- Shootin Goon in 2004 at the Bristol Croft

Background information
- Origin: Wales
- Genre: Ska punk
- Labels: Good Clean Fun Records Moon Ska Europe

= Shootin' Goon =

Welsh ska punk band

Shootin' Goon were a Welsh ska punk outfit of the late 1990s and early 2000s who were signed to the label Moon Ska Europe and later Good Clean Fun Records.

Shootin' Goon released their debut album Splottside Rocksteady in 2000, with the title inspired by the Splott area of the band's hometown of Cardiff. The band later signed to lead singer Matt's own record label Good Clean Fun Records, and released the Left for Dead EP in 2003. The EP was reviewed by skateboarder Bam Margera for rock magazine Kerrang!, in which he declared "I thought I was at the fucking circus!" prompting the band to sell T-shirts with the quote printed on them.

The band broke up in 2004 following a self-organised tour. Following the band's demise Matt became manager of fellow Cardiff band Adequate Seven. The band reformed for a one-off show in support of Adequate Seven on their last gig in Cardiff on 10 December 2006.

==Lineup==
Original lineup (1998):
- St. John of Caerphilly – vocals (left just weeks after the completion of Splottside Rocksteady in 1999 and in 2000 the vocals were re-recorded by new singer James)

━━━━━━━━━━━━━━━━━━━━

* STATED PROBLEM: Reproduce the Shootin' Goon text word for word, starting with "Shootin' Goon were" and going on through "Clean Fun Records.".

* DATASET EXTRACT:
━━━━━━━━━━━━━━━━━━━━

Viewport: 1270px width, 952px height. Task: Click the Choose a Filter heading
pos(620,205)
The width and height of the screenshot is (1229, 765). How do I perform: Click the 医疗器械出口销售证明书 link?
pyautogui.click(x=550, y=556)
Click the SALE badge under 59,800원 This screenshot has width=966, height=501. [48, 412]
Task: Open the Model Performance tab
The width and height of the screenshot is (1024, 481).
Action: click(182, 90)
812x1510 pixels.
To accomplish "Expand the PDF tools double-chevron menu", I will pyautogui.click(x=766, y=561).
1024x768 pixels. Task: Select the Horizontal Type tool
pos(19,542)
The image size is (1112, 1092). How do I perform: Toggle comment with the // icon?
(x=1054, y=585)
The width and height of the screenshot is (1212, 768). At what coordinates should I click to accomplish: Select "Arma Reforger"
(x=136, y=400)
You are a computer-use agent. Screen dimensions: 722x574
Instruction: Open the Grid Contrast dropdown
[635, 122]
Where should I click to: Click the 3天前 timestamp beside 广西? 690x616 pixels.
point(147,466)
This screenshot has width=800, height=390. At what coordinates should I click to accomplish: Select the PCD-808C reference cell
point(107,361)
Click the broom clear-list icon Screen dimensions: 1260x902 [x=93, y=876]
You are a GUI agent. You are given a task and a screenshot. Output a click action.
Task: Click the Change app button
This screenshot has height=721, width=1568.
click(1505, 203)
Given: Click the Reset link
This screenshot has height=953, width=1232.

━━━━━━━━━━━━━━━━━━━━

* ANSWER TO THE PROBLEM:
Shootin' Goon were a Welsh ska punk outfit of the late 1990s and early 2000s who were signed to the label Moon Ska Europe and later Good Clean Fun Records.